La rue sunnite laisse éclater sa colère contre le Sérail

Peu après la fin des funérailles de Wissam el-Hassan, des manifestants ont tenté de prendre d’assaut le Sérail.

 Dimanche 21 octobre 2012. Les forces de l'ordre tentent de protéger le Sérail, siège du gouvernement libanais, à Beyrouth, face à la colère des manifestants, après les funérailles de Wisam el-Hassan. REUTERS/Ahmed Jadallah 

Des dizaines de milliers de personnes ont pris part hier, place des Martyrs, aux funérailles du chef des services de renseignements des FSI, Wissam el-Hassan, et de son garde du corps le sergent-chef Ahmad Sahyouni, qui ont été enterrés à la mosquée Mohammad al-Amine, au mausolée consacré à l’ancien Premier ministre, Rafic Hariri, également assassiné.


La foule était composée de partisans de toutes les mouvances du mouvement 14 Mars, arborant les drapeaux de leurs partis respectifs, ainsi que des indépendants ayant pris part depuis des années aux manifestations qui avaient suivi l’assassinat de l’ancien Premier ministre Rafic Hariri, le 14 février 2005.

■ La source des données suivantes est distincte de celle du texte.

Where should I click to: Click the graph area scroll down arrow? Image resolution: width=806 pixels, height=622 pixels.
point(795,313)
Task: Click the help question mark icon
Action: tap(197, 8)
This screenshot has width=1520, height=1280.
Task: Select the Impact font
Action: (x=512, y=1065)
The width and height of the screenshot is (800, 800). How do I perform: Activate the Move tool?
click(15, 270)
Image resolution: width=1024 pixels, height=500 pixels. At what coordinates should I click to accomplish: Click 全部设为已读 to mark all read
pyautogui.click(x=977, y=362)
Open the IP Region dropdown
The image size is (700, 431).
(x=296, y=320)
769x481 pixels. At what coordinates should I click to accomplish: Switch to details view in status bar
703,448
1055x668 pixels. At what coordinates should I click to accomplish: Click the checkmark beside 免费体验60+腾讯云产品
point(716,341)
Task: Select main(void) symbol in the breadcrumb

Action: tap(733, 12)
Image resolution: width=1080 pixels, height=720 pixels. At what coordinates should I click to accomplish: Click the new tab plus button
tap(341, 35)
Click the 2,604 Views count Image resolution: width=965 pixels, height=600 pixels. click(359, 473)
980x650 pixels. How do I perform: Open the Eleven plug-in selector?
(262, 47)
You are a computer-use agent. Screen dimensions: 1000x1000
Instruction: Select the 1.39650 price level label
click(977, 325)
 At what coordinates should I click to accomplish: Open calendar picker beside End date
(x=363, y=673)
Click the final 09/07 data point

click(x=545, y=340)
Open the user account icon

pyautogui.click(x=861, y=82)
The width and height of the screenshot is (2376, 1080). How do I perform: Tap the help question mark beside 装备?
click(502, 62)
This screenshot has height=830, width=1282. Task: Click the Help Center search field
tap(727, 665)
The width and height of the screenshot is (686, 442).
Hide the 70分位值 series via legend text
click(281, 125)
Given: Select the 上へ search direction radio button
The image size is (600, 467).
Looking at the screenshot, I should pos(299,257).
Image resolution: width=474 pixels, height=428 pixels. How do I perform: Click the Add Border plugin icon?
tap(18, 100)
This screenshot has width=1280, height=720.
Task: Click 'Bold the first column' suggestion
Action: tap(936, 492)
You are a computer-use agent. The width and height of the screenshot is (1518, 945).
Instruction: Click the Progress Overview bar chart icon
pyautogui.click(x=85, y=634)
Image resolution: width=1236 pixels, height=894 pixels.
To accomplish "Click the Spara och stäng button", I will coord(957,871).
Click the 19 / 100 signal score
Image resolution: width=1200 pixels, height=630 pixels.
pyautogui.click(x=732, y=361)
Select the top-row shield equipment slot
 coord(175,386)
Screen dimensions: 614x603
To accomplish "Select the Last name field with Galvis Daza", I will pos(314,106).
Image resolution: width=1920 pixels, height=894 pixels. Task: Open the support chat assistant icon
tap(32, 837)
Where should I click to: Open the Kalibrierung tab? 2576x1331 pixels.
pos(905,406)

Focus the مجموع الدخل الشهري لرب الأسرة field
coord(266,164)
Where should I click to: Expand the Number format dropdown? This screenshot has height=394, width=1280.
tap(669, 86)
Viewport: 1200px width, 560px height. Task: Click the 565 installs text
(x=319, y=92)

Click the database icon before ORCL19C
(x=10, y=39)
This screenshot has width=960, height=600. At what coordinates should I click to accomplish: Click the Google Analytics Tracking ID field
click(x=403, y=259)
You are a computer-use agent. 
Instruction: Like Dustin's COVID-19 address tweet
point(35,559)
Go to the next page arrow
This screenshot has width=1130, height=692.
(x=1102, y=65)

Un peu plus de sept ans séparent les funérailles de Hariri de celles de Hassan. Depuis, la rue sunnite a bien changé, notamment après les événements du 8 mai 2008, quand le Hezbollah avait investi Beyrouth avec ses armes et après la nomination de Nagib Mikati, soutenu par le parti de Dieu, à la tête du gouvernement.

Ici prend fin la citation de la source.